== TEXTO FORNECIDO
Donald Trump e Vladimir Putin estiveram reunidos, com as suas respetivas delegações, ao longo de quase três horas, mas esse tempo não foi suficiente para que chegassem a qualquer acordo sobre o tema principal que os levou ao Alasca: um caminho para a paz, ou pelo menos para um cessar-fogo na Ucrânia.
Trump tinha dito que ficaria “desapontado” se não conseguissem, pelo menos, essa pausa nas hostilidades. Não conseguiram. As expectativas eram baixas, mas mesmo assim a desilusão perante a ausência de qualquer acordo foi quase palpável nas análises que se seguiram.
====
TAREFAS ESCRITAS:
1. Enumere, sem repetições, todos os nomes próprios de pessoas e de lugares que aparecem no texto sobre a reunião no Alasca.
2. Traduza para inglês esta frase do texto sobre a reunião no Alasca: "Trump tinha dito que ficaria “desapontado” se não conseguissem, pelo menos, essa pausa nas hostilidades."
== LINHAS DE DADOS
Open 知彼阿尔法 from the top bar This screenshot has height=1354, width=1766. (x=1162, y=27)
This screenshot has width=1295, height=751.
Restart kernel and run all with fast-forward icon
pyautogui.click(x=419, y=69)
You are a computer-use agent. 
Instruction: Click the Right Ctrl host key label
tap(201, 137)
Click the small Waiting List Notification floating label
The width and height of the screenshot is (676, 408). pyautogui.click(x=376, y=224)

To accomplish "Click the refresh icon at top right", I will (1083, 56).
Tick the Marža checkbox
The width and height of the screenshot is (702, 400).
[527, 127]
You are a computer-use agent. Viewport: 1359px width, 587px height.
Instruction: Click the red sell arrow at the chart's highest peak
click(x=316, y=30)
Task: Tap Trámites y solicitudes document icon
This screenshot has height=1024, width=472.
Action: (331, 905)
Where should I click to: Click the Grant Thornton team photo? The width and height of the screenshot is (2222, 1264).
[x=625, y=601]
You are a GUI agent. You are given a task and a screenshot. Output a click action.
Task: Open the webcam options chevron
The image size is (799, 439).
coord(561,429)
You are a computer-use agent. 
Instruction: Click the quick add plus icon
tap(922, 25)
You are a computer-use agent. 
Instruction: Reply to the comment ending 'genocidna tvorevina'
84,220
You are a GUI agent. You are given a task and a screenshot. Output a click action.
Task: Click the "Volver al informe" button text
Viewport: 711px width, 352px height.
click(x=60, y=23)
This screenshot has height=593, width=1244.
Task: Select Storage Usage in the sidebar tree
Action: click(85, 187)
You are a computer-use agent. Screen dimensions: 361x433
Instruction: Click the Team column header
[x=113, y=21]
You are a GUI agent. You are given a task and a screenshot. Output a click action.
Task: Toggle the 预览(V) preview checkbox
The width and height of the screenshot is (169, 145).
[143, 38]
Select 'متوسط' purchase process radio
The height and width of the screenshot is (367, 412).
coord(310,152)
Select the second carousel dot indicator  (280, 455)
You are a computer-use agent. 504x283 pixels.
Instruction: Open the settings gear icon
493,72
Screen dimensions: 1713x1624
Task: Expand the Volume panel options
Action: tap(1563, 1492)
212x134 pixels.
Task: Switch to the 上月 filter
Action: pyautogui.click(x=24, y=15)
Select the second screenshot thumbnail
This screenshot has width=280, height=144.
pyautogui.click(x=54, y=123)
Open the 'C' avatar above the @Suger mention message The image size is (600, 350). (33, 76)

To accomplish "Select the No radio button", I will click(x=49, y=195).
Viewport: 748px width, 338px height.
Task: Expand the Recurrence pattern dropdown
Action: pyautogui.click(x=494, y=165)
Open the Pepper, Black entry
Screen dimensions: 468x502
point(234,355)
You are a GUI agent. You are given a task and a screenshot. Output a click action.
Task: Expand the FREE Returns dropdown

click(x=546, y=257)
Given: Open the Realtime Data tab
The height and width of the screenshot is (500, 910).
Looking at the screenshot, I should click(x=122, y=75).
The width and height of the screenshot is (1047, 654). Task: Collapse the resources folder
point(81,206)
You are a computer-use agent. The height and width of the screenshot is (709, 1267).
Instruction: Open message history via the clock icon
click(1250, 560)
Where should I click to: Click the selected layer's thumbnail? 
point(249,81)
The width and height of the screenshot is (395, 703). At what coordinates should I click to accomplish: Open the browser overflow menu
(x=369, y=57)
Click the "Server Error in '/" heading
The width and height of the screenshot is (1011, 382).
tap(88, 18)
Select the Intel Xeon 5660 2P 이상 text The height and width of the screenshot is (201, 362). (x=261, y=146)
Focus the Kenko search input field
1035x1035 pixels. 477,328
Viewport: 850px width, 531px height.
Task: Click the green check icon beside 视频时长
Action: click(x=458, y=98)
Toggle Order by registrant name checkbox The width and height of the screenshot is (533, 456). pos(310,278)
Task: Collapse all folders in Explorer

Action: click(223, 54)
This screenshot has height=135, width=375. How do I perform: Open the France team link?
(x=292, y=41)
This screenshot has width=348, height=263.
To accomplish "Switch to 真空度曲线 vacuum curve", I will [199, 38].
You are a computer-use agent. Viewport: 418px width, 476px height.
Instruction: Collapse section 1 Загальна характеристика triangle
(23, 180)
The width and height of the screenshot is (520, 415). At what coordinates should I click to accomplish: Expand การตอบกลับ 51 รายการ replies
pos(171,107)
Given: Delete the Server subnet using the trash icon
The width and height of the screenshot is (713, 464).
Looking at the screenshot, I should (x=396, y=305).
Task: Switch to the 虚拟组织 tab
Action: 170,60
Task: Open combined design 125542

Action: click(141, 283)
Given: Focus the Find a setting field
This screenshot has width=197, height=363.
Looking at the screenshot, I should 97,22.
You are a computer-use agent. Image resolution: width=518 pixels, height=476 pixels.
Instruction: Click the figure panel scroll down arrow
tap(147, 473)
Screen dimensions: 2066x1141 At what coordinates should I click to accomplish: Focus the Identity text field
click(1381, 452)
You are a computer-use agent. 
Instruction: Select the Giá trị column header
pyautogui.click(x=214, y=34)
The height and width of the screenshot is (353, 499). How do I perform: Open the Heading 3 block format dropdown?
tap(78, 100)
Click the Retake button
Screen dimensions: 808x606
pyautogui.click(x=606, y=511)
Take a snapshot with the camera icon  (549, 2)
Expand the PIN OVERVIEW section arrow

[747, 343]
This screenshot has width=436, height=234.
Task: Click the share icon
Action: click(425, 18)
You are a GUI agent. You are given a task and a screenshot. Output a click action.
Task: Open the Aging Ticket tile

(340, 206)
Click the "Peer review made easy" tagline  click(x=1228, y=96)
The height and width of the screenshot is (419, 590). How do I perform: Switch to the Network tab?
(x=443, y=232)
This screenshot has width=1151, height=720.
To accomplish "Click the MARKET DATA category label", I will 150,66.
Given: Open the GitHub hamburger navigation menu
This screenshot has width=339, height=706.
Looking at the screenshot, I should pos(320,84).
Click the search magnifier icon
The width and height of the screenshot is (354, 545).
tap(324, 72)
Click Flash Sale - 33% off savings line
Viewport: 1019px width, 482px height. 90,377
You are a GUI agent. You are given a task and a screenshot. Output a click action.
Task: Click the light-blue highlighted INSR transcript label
====
RESPOSTAS ESPERADAS:
1. Donald Trump, Vladimir Putin, Alasca, Ucrânia

2. Trump had said that he would be "disappointed" if they did not achieve at least that pause in hostilities.